WORK ITEM: Copy the result of filtering the entries below for lines that include the string "heading".

Saved data entries:
================
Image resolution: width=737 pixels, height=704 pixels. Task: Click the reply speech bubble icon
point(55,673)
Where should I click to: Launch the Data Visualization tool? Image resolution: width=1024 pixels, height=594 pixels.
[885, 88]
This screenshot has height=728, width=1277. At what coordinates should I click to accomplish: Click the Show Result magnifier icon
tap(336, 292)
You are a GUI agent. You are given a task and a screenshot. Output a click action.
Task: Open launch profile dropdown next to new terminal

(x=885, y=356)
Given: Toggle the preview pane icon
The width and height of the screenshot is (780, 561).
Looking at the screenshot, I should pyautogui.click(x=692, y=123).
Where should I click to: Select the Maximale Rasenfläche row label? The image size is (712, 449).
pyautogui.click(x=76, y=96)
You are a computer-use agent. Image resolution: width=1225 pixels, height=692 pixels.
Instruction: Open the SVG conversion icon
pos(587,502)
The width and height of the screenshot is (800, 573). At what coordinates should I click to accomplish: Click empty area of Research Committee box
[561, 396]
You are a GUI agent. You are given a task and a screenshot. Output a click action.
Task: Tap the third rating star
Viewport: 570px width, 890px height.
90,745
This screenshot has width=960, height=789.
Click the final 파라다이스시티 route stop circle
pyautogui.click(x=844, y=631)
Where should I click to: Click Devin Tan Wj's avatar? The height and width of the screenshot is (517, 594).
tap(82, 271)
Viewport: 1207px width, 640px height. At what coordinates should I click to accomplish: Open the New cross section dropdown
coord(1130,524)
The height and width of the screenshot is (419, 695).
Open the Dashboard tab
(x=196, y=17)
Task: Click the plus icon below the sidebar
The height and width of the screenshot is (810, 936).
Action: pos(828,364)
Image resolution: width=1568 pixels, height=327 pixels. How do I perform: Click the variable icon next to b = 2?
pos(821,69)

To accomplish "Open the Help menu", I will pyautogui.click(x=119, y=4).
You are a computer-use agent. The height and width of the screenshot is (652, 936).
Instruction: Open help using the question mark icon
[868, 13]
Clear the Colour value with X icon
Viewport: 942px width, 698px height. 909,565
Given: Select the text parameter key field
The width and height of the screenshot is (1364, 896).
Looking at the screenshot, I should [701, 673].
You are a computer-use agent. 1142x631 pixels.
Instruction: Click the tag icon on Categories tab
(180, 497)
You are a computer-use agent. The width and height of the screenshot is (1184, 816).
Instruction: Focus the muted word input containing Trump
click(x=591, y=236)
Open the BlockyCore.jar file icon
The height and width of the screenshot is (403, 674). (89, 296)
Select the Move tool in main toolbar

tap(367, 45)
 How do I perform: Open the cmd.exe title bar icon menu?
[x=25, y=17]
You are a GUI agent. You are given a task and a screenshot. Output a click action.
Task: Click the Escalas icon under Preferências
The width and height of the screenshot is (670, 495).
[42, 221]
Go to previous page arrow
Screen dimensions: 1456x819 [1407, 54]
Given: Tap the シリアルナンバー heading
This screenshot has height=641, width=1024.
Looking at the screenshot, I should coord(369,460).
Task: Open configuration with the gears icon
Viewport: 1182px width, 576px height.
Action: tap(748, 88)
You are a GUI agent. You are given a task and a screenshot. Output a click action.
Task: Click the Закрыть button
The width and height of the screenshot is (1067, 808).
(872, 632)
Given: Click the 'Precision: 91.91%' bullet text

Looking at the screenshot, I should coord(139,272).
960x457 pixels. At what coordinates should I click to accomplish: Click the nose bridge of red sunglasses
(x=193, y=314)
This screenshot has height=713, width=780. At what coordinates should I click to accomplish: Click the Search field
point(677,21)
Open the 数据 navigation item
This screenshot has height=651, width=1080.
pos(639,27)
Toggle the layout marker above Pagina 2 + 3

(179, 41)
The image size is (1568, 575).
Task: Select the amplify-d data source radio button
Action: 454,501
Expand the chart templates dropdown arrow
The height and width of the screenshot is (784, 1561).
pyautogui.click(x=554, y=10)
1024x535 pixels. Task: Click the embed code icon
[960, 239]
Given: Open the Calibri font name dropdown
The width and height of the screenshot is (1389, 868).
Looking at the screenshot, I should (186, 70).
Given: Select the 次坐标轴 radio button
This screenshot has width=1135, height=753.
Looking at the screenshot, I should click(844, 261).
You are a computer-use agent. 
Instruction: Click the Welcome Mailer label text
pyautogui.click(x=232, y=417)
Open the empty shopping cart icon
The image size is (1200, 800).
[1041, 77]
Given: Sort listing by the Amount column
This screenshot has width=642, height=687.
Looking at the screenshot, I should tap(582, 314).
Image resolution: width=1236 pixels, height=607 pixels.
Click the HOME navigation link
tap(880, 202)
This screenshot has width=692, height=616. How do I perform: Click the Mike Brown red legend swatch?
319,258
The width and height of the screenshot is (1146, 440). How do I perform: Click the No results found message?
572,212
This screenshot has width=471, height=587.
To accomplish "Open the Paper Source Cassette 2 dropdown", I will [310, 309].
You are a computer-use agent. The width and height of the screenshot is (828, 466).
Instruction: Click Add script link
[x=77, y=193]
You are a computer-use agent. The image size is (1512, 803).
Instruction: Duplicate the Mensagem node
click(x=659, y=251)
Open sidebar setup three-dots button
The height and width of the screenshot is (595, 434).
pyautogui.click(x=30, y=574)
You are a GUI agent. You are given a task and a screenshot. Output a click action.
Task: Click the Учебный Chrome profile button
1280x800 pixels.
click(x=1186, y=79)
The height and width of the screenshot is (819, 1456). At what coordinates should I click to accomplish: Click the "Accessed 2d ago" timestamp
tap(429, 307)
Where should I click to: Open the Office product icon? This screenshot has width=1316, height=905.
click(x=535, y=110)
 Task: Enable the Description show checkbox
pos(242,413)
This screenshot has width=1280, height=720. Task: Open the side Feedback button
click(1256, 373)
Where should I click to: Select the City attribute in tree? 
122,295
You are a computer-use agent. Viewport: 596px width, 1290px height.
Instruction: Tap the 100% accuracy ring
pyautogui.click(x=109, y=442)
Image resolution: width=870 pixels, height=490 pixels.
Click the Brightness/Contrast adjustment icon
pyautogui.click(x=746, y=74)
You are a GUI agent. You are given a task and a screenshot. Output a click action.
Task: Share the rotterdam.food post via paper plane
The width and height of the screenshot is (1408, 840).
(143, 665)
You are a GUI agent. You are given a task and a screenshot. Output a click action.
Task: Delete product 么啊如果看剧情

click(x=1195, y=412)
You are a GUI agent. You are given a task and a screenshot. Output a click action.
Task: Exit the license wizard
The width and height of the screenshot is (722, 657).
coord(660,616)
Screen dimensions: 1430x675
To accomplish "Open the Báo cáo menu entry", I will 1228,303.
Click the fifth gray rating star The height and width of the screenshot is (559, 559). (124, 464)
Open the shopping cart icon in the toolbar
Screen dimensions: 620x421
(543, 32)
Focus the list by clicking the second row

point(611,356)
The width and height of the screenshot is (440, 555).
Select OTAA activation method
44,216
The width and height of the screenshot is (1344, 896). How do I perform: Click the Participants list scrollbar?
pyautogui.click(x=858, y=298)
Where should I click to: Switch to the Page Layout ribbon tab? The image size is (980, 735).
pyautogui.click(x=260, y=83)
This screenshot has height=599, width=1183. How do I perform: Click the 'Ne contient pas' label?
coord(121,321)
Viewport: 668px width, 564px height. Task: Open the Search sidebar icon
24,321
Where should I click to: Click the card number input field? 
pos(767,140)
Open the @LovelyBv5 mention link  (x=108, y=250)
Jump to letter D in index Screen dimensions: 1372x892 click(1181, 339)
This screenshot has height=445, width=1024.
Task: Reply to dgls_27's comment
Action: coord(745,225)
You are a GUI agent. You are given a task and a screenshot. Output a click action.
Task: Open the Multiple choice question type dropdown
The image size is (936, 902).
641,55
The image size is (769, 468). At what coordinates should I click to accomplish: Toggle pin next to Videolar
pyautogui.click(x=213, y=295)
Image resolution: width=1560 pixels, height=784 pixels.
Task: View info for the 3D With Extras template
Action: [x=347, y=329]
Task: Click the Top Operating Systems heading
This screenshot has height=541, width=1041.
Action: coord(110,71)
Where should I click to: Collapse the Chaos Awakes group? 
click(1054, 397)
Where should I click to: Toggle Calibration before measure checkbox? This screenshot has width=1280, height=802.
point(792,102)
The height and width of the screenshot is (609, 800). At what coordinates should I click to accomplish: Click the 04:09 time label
================
TASK RESPONSE:
Given: Tap the シリアルナンバー heading
Task: Click the Top Operating Systems heading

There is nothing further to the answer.